**QUESTIONS ON THE MATERIAL**.
(1) Duplicate the part of the news report on the Manhattan odor that opens with the words containing "The strong, unpleasant" and closes with "buildings were evacuated.".
(2) Answer these questions from the news report on the Manhattan odor.
(a) What did the foul smell resemble?
(b) Charles Sturcken was a spokesman for which department?
(c) Across which river did the swampy air drift into Manhattan?
(3) Write the next part of the news report on the Manhattan odor, picking up after its final sentence.

**PASSAGE**.
______
New Yorkers discover stink came from neighbour's swamp
dpa German Press Agency
Tuesday January 9, 2007
New York- One day after a foul smell of rotten eggs caused widespread panic and talks of a terrorist attack in New York City, authorities said a swamp in New Jersey emitted the stinky odour, news reports said Tuesday. "That's where our noses and instruments tell us the smell originated," said Charles Sturcken, a spokesman for Department of Environmental Protection.
Sturcken was supported by Stephen Jones, a spokesman for New Jersey's office of emergency management, who said the swampy foul air drifted across the Hudson River into Manhattan Monday during morning rush hours.
The strong, unpleasant smell caused panic among residents in lower Manhattan, who called emergency telephone lines, triggering a chain reaction among authorities, who stopped some subway lines and halted traffic in some streets. Some buildings were evacuated.
______
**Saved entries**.
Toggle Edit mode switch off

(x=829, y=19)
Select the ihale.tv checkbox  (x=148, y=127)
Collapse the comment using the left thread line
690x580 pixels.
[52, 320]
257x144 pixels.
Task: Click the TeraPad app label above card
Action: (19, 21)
______
**ANSWERS FOR THE EXERCISE**.
(1)
The strong, unpleasant smell caused panic among residents in lower Manhattan, who called emergency telephone lines, triggering a chain reaction among authorities, who stopped some subway lines and halted traffic in some streets. Some buildings were evacuated.

(2)
(a) Rotten eggs
(b) The Department of Environmental Protection
(c) The Hudson River

(3)
But Mayor Michael Bloomberg immediately on Monday reassured the city of 8 million people that there was no danger and by mid-morning traffic resumed.
"The sensors do not show any high concentration of natural gas that would give us cause to be concerned," Bloomberg said.
"The one thing we are confident of is that it is not dangerous," the mayor said. "You could not ignite it."
By Monday evening, authorities suspected the smell came from New Jersey's swamp.
New York residents had a bad time.
"It was really, really bad, so bad it gave me a headache," said Kate Browne, who lives in the West Village, The New York Post quoted her as saying.
Alfred Stewart, 47, who lives in Chelsea, agreed.
"That smell was stinking. It smelled, like, toxic," he said. "If you stayed in it and held it enough, you probably would have gotten dizzy from it."
The Post said 12 people in the city were taken to hospitals because of breathing problems and seven people were hospitalized in northern New Jersey.